─── DATA SECTION

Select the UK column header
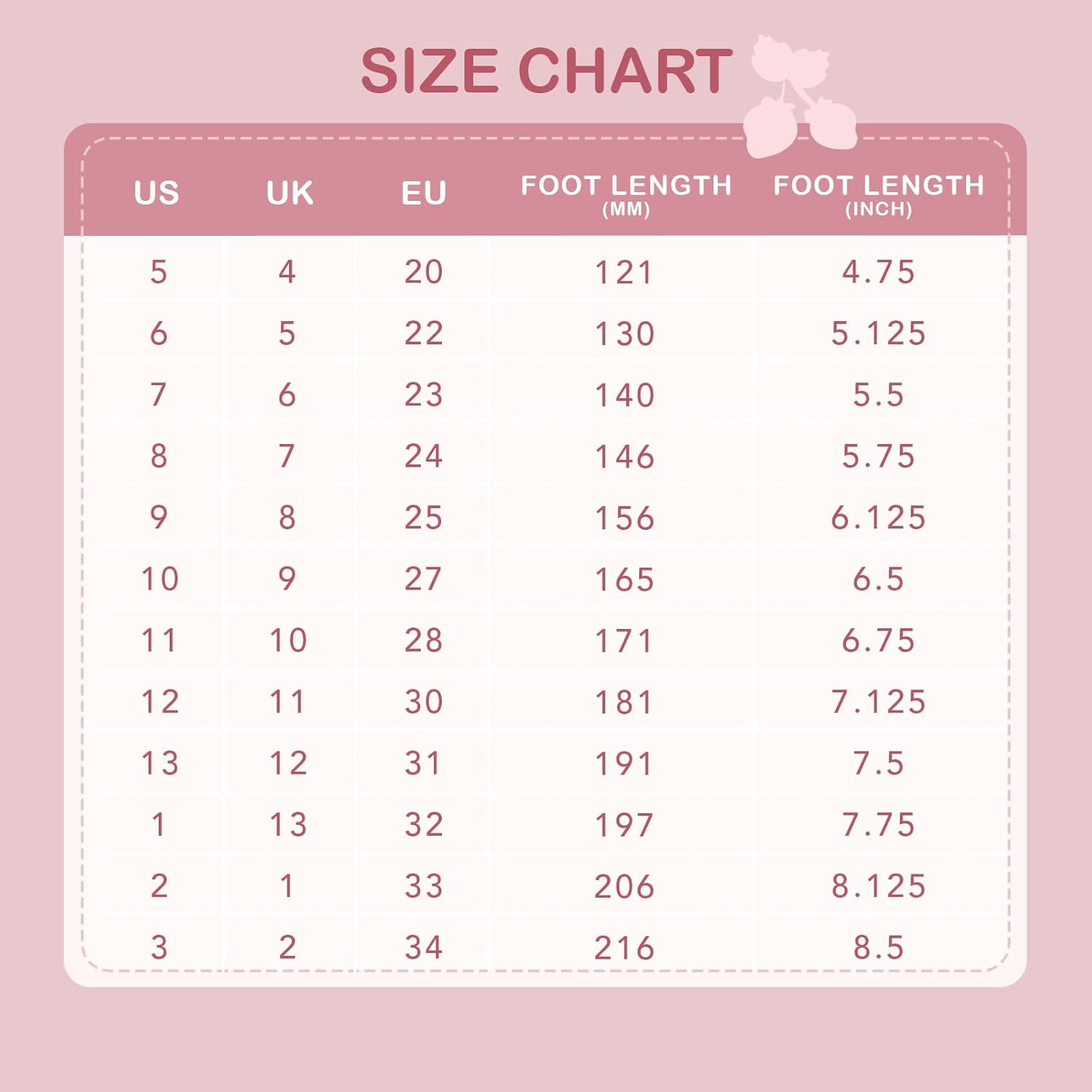The image size is (1092, 1092). [x=290, y=193]
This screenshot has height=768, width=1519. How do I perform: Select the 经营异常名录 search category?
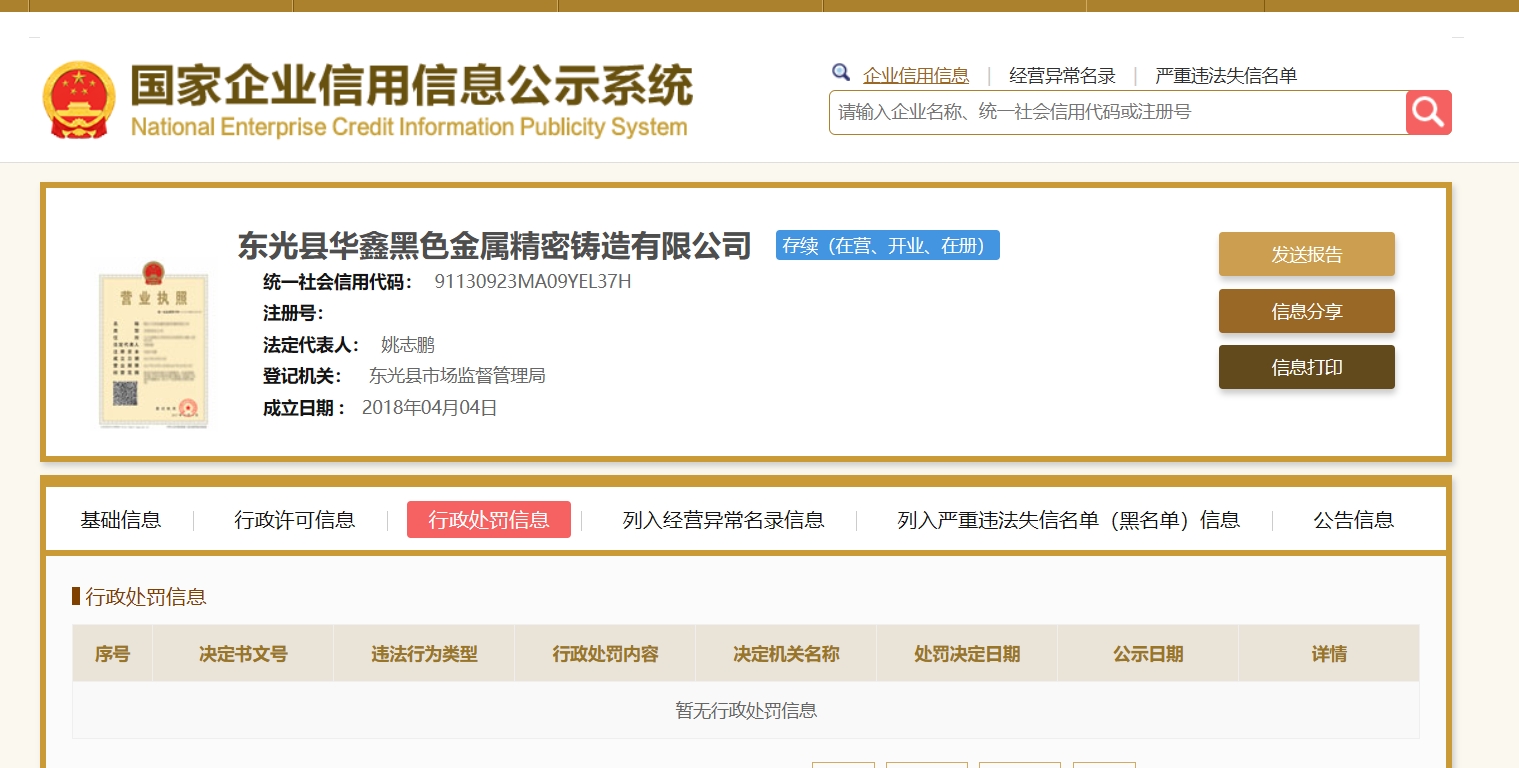click(x=1062, y=76)
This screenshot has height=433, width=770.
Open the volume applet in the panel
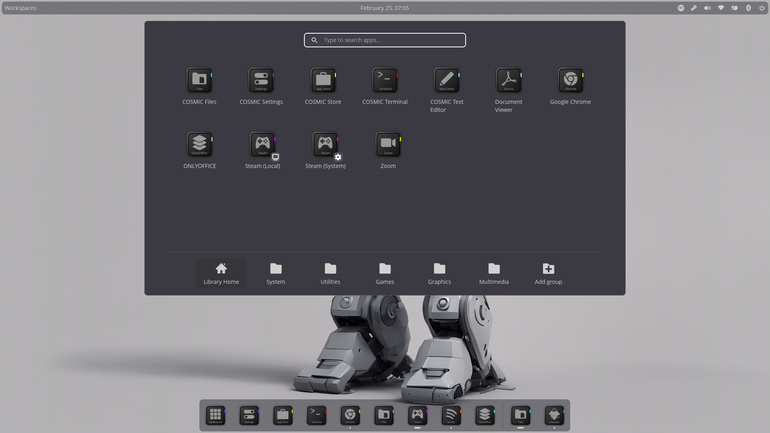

──────

### THE PROBLEM
Repeat the records word for word and drop any pictures.

### TASK OUTPUT
Select the UK column header
The image size is (1092, 1092). [x=290, y=193]
This screenshot has height=768, width=1519. How do I perform: Select the 经营异常名录 search category?
click(x=1062, y=76)
This screenshot has height=433, width=770.
Open the volume applet in the panel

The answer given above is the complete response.